YOUR INSTRUCTIONS: When you write out the entries, keep every line exactly as it appears.

[Saved data entries]
══════════════════════════════
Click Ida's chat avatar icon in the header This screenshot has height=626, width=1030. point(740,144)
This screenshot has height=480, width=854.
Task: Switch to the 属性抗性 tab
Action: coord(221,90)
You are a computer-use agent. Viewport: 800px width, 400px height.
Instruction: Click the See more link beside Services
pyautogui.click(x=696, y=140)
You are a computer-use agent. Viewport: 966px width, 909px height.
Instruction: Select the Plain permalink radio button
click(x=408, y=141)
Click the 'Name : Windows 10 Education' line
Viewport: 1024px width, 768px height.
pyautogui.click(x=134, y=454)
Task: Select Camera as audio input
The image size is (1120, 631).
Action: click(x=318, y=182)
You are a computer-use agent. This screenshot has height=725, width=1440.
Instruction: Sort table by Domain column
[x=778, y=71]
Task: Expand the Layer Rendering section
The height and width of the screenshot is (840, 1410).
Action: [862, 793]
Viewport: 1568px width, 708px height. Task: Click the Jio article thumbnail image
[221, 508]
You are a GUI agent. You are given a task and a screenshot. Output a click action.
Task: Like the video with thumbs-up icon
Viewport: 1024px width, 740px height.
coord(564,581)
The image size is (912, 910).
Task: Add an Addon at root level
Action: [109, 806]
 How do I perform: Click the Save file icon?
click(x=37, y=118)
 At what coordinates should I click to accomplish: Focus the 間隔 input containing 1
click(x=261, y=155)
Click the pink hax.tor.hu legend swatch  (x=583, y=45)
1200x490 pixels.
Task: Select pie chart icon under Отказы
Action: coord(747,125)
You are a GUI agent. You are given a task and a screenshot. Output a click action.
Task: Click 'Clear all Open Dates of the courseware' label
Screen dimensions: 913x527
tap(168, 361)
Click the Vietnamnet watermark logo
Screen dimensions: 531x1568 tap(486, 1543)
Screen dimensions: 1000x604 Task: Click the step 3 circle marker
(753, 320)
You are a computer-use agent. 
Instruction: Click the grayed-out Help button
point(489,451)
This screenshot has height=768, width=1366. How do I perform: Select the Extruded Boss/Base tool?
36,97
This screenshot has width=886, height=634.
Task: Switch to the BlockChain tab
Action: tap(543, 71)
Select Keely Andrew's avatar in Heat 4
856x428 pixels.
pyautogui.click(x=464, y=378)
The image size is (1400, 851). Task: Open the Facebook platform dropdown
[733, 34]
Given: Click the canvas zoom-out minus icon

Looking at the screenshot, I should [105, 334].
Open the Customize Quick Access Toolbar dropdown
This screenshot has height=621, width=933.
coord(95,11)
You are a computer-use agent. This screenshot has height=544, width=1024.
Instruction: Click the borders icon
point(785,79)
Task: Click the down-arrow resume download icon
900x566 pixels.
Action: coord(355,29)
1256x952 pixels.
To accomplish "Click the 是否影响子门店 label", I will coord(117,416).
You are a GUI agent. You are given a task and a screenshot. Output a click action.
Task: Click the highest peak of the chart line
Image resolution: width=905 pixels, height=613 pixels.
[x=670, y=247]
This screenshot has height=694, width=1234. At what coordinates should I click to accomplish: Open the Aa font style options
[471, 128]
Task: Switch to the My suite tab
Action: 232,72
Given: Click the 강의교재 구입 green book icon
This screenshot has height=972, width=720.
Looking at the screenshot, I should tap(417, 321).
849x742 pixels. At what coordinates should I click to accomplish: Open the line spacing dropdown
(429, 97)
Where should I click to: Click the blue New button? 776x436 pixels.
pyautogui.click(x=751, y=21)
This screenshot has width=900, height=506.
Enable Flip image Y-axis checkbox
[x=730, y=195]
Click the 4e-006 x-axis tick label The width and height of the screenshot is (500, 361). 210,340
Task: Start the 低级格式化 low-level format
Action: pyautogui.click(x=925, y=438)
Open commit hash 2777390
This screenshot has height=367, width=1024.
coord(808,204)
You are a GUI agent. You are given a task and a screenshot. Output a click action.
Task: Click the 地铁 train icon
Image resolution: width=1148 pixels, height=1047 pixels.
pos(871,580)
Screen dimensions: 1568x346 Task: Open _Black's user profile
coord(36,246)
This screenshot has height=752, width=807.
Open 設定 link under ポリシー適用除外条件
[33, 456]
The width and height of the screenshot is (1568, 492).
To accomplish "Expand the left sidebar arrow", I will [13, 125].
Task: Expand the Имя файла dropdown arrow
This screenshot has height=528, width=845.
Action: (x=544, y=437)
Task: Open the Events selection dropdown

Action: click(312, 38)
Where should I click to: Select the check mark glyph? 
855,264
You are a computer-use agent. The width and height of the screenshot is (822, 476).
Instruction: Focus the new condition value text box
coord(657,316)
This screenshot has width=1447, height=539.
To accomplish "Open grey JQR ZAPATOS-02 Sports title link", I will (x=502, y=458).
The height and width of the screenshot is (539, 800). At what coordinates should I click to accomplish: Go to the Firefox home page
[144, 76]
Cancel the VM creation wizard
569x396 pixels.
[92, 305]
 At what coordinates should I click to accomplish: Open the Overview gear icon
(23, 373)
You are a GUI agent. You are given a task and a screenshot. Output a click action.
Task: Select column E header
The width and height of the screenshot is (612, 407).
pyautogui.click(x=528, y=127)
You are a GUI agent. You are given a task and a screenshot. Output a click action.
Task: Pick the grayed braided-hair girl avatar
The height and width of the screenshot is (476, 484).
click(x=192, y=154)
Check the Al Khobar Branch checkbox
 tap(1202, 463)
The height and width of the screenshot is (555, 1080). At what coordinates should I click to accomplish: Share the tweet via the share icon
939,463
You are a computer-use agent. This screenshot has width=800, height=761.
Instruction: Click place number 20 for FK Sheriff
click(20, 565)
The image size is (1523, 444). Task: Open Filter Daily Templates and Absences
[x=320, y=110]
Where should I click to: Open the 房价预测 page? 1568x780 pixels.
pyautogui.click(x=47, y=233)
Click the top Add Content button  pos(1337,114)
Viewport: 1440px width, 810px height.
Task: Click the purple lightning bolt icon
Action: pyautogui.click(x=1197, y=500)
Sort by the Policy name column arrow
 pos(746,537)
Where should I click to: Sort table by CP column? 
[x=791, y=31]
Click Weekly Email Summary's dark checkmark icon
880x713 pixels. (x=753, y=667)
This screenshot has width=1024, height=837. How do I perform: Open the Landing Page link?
══════════════════════════════
TASK RESULT:
Click Ida's chat avatar icon in the header This screenshot has height=626, width=1030. point(740,144)
This screenshot has height=480, width=854.
Task: Switch to the 属性抗性 tab
Action: coord(221,90)
You are a computer-use agent. Viewport: 800px width, 400px height.
Instruction: Click the See more link beside Services
pyautogui.click(x=696, y=140)
You are a computer-use agent. Viewport: 966px width, 909px height.
Instruction: Select the Plain permalink radio button
click(x=408, y=141)
Click the 'Name : Windows 10 Education' line
Viewport: 1024px width, 768px height.
pyautogui.click(x=134, y=454)
Task: Select Camera as audio input
The image size is (1120, 631).
Action: click(x=318, y=182)
You are a computer-use agent. This screenshot has height=725, width=1440.
Instruction: Sort table by Domain column
[x=778, y=71]
Task: Expand the Layer Rendering section
The height and width of the screenshot is (840, 1410).
Action: [862, 793]
Viewport: 1568px width, 708px height. Task: Click the Jio article thumbnail image
[221, 508]
You are a GUI agent. You are given a task and a screenshot. Output a click action.
Task: Like the video with thumbs-up icon
Viewport: 1024px width, 740px height.
coord(564,581)
The image size is (912, 910).
Task: Add an Addon at root level
Action: [109, 806]
 How do I perform: Click the Save file icon?
click(x=37, y=118)
 At what coordinates should I click to accomplish: Focus the 間隔 input containing 1
click(x=261, y=155)
Click the pink hax.tor.hu legend swatch  (x=583, y=45)
1200x490 pixels.
Task: Select pie chart icon under Отказы
Action: coord(747,125)
You are a GUI agent. You are given a task and a screenshot. Output a click action.
Task: Click 'Clear all Open Dates of the courseware' label
Screen dimensions: 913x527
tap(168, 361)
Click the Vietnamnet watermark logo
Screen dimensions: 531x1568 tap(486, 1543)
Screen dimensions: 1000x604 Task: Click the step 3 circle marker
(753, 320)
You are a computer-use agent. 
Instruction: Click the grayed-out Help button
point(489,451)
This screenshot has height=768, width=1366. How do I perform: Select the Extruded Boss/Base tool?
36,97
This screenshot has width=886, height=634.
Task: Switch to the BlockChain tab
Action: tap(543, 71)
Select Keely Andrew's avatar in Heat 4
856x428 pixels.
pyautogui.click(x=464, y=378)
The image size is (1400, 851). Task: Open the Facebook platform dropdown
[733, 34]
Given: Click the canvas zoom-out minus icon

Looking at the screenshot, I should [105, 334].
Open the Customize Quick Access Toolbar dropdown
This screenshot has height=621, width=933.
coord(95,11)
You are a computer-use agent. This screenshot has height=544, width=1024.
Instruction: Click the borders icon
point(785,79)
Task: Click the down-arrow resume download icon
900x566 pixels.
Action: coord(355,29)
1256x952 pixels.
To accomplish "Click the 是否影响子门店 label", I will coord(117,416).
You are a GUI agent. You are given a task and a screenshot. Output a click action.
Task: Click the highest peak of the chart line
Image resolution: width=905 pixels, height=613 pixels.
[x=670, y=247]
This screenshot has height=694, width=1234. At what coordinates should I click to accomplish: Open the Aa font style options
[471, 128]
Task: Switch to the My suite tab
Action: 232,72
Given: Click the 강의교재 구입 green book icon
This screenshot has height=972, width=720.
Looking at the screenshot, I should tap(417, 321).
849x742 pixels. At what coordinates should I click to accomplish: Open the line spacing dropdown
(429, 97)
Where should I click to: Click the blue New button? 776x436 pixels.
pyautogui.click(x=751, y=21)
This screenshot has width=900, height=506.
Enable Flip image Y-axis checkbox
[x=730, y=195]
Click the 4e-006 x-axis tick label The width and height of the screenshot is (500, 361). 210,340
Task: Start the 低级格式化 low-level format
Action: pyautogui.click(x=925, y=438)
Open commit hash 2777390
This screenshot has height=367, width=1024.
coord(808,204)
You are a GUI agent. You are given a task and a screenshot. Output a click action.
Task: Click the 地铁 train icon
Image resolution: width=1148 pixels, height=1047 pixels.
pos(871,580)
Screen dimensions: 1568x346 Task: Open _Black's user profile
coord(36,246)
This screenshot has height=752, width=807.
Open 設定 link under ポリシー適用除外条件
[33, 456]
The width and height of the screenshot is (1568, 492).
To accomplish "Expand the left sidebar arrow", I will [13, 125].
Task: Expand the Имя файла dropdown arrow
This screenshot has height=528, width=845.
Action: (x=544, y=437)
Task: Open the Events selection dropdown

Action: click(312, 38)
Where should I click to: Select the check mark glyph? 
855,264
You are a computer-use agent. The width and height of the screenshot is (822, 476).
Instruction: Focus the new condition value text box
coord(657,316)
This screenshot has width=1447, height=539.
To accomplish "Open grey JQR ZAPATOS-02 Sports title link", I will (x=502, y=458).
The height and width of the screenshot is (539, 800). At what coordinates should I click to accomplish: Go to the Firefox home page
[144, 76]
Cancel the VM creation wizard
569x396 pixels.
[92, 305]
 At what coordinates should I click to accomplish: Open the Overview gear icon
(23, 373)
You are a GUI agent. You are given a task and a screenshot. Output a click action.
Task: Select column E header
The width and height of the screenshot is (612, 407).
pyautogui.click(x=528, y=127)
You are a GUI agent. You are given a task and a screenshot. Output a click action.
Task: Pick the grayed braided-hair girl avatar
The height and width of the screenshot is (476, 484).
click(x=192, y=154)
Check the Al Khobar Branch checkbox
 tap(1202, 463)
The height and width of the screenshot is (555, 1080). At what coordinates should I click to accomplish: Share the tweet via the share icon
939,463
You are a computer-use agent. This screenshot has width=800, height=761.
Instruction: Click place number 20 for FK Sheriff
click(20, 565)
The image size is (1523, 444). Task: Open Filter Daily Templates and Absences
[x=320, y=110]
Where should I click to: Open the 房价预测 page? 1568x780 pixels.
pyautogui.click(x=47, y=233)
Click the top Add Content button  pos(1337,114)
Viewport: 1440px width, 810px height.
Task: Click the purple lightning bolt icon
Action: pyautogui.click(x=1197, y=500)
Sort by the Policy name column arrow
 pos(746,537)
Where should I click to: Sort table by CP column? 
[x=791, y=31]
Click Weekly Email Summary's dark checkmark icon
880x713 pixels. (x=753, y=667)
This screenshot has width=1024, height=837. How do I perform: Open the Landing Page link?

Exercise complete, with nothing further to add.